# Solving least squares problems

Formally, if $Y = X\beta + \epsilon$ with $Y, \epsilon \in \Re^n$, $X$ an $n$ by $p$ matrix, $\beta \in \Re^p$, $p \le n$, and $\mathrm{rank}(X) = p$, then

\begin{equation*}  \hat{\beta}_{\mathrm{OLS}} = \arg \min_{\gamma \in \Re^p} \| Y - X\gamma \|^2 =  (X^TX)^{-1} X^T Y.\end{equation*}

We will derive this, then explain why--although the solution is mathematically correct--it is not a good way to find 
$\hat{\beta}_{\mathrm{OLS}}$ in practice, because it is numerically less stable than other approaches.

## The normal equations

Note that $\| Y - X\gamma \|^2 = (Y - X\gamma)^T(Y - X\gamma)$ is a quadratic function of $\gamma$. 
Extrema with respect to $\gamma$ will be at stationary points.

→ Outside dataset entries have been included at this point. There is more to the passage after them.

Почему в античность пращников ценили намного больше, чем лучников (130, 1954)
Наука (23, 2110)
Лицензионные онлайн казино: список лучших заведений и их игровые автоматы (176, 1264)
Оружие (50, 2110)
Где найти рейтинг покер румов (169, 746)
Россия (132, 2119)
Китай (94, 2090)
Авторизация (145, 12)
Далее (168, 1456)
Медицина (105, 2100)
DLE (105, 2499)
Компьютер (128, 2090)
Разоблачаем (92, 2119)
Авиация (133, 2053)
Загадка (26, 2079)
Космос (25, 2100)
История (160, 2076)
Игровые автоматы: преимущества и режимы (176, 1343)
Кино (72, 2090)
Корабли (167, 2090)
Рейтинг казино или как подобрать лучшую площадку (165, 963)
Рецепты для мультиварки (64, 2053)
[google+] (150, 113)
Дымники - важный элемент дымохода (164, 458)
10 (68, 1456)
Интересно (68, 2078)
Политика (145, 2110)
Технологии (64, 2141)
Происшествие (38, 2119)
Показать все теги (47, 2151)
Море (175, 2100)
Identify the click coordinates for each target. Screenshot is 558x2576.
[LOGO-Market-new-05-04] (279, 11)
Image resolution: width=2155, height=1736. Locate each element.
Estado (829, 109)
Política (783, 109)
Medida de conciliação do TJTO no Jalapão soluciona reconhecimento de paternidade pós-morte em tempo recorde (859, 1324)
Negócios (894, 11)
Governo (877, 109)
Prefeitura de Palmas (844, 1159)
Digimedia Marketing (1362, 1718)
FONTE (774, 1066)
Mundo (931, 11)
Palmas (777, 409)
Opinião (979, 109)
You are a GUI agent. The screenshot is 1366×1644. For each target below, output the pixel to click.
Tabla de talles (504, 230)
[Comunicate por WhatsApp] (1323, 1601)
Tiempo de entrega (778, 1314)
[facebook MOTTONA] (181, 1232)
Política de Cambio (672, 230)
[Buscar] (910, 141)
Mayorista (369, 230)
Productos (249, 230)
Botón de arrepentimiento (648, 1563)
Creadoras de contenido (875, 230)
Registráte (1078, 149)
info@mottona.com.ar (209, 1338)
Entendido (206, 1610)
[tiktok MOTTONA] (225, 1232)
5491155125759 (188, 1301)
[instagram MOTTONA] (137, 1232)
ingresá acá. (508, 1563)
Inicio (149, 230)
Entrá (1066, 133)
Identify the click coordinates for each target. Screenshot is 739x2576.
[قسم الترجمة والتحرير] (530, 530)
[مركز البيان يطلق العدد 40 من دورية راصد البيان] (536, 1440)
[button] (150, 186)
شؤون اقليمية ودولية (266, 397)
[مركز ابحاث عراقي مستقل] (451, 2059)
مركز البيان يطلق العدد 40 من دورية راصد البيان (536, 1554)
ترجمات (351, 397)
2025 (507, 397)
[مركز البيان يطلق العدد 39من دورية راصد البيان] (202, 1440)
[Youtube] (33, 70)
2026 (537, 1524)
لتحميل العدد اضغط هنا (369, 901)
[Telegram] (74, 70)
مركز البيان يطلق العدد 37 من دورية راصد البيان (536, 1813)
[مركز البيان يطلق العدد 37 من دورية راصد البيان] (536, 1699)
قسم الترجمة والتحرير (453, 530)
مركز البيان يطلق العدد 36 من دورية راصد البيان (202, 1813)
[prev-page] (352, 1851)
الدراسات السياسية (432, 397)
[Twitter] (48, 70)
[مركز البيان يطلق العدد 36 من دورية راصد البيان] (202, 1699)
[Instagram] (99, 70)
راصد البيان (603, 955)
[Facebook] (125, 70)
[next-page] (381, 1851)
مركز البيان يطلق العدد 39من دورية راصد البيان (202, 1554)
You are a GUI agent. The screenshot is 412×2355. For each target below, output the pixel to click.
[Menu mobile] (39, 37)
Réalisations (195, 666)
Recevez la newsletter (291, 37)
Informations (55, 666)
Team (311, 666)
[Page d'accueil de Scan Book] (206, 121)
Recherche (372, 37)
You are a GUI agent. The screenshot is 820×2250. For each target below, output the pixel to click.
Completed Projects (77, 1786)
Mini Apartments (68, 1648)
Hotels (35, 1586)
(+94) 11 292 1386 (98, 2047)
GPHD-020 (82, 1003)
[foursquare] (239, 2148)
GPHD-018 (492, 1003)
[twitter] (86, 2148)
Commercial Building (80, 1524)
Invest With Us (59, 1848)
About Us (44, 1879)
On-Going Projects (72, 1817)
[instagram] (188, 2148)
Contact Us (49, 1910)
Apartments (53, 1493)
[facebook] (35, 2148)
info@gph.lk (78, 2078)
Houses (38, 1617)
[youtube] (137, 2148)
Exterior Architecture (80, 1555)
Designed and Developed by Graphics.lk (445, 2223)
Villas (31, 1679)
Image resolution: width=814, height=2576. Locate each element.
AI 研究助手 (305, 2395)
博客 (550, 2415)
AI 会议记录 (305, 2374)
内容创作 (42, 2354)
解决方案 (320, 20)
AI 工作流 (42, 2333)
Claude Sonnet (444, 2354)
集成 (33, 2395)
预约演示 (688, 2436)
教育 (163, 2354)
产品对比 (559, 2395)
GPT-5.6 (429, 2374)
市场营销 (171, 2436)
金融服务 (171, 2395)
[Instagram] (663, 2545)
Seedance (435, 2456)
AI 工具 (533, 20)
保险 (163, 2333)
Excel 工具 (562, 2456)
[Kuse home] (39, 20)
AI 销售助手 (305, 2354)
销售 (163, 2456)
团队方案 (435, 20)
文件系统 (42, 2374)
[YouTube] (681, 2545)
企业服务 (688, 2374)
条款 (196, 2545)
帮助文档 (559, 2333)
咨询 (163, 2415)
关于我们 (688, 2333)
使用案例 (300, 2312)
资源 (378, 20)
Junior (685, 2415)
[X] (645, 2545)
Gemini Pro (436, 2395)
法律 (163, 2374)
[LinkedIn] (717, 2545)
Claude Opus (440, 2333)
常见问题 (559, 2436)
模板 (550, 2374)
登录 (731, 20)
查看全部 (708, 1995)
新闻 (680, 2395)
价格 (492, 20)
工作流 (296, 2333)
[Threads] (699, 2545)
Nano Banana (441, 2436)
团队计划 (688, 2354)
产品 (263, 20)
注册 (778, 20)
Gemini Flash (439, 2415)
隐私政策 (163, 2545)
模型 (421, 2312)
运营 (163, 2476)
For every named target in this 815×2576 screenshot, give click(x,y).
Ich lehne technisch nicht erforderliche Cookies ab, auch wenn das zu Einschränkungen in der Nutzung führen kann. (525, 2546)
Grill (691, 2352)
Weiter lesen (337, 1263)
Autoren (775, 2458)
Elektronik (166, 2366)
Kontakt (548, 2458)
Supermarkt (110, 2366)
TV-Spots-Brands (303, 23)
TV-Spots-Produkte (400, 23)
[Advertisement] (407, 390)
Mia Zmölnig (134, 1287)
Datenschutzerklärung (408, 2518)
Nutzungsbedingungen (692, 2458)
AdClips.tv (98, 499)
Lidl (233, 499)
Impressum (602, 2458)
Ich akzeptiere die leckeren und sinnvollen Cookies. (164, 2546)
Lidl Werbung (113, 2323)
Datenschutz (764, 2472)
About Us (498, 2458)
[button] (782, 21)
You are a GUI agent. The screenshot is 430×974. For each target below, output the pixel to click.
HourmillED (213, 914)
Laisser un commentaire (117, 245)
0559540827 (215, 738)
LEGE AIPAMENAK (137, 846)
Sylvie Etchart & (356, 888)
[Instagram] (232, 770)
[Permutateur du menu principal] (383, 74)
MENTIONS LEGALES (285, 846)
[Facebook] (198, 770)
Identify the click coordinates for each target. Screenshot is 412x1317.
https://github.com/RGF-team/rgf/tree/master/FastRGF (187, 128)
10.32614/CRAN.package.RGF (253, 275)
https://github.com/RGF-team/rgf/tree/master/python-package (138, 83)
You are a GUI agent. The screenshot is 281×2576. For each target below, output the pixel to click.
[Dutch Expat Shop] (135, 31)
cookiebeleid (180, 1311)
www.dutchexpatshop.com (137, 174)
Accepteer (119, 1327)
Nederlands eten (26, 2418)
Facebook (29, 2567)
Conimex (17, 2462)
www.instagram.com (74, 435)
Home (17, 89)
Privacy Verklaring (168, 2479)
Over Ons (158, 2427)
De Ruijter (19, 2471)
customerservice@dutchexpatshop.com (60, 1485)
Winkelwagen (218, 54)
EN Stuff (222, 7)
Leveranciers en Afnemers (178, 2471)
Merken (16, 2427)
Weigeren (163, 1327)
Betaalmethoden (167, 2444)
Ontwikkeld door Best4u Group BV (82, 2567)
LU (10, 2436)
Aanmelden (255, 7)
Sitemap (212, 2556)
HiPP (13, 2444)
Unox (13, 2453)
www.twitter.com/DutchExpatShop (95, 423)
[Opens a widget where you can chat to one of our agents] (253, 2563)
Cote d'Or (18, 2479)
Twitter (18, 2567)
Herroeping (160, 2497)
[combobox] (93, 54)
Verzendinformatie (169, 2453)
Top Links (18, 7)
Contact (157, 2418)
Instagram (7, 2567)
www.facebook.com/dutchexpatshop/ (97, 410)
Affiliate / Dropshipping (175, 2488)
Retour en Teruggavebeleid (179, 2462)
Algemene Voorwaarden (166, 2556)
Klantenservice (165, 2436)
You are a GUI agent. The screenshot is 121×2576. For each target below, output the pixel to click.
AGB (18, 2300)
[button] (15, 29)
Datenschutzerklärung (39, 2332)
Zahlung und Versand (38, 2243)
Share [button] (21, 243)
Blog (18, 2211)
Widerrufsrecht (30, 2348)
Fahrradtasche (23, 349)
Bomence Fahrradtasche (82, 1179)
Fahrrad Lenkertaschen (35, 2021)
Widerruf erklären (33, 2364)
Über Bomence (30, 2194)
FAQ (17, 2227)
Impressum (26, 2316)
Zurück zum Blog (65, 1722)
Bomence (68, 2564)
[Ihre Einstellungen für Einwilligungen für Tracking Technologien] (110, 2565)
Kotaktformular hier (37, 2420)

\begin{equation*}  \frac{\partial}{\partial \gamma} \| Y - X\gamma \|^2 = 2 (Y - X\gamma)^T X = 2 X^T (Y - X\gamma) = 2 X^TY - X^TX\gamma.\end{equation*}

Note that the 2nd derivative with respect to $\gamma$ is $X^TX$, a square, symmetric matrix.

$\gamma_0$ is a stationary point of $\| Y - X\gamma \|^2$ if $ X^TX \gamma_0 = X^T Y$. These linear relations are called the _normal equations_.

If $X$ has rank $p$, then $X^TX$ is positive definite, and hence invertible, so the normal equations have a unique solution:

\begin{equation*}  \gamma_0 = (X^TX)^{-1}X^TY.\end{equation*}

Since $X^TX$ (the 2nd derivative) is positive definite, this is a minimum, not a maximum. Therefore, the value of $\beta$ that minimizes $\|Y - X\beta\|^2$ is $\hat{\beta} = (X^TX)^{-1}X^TY$.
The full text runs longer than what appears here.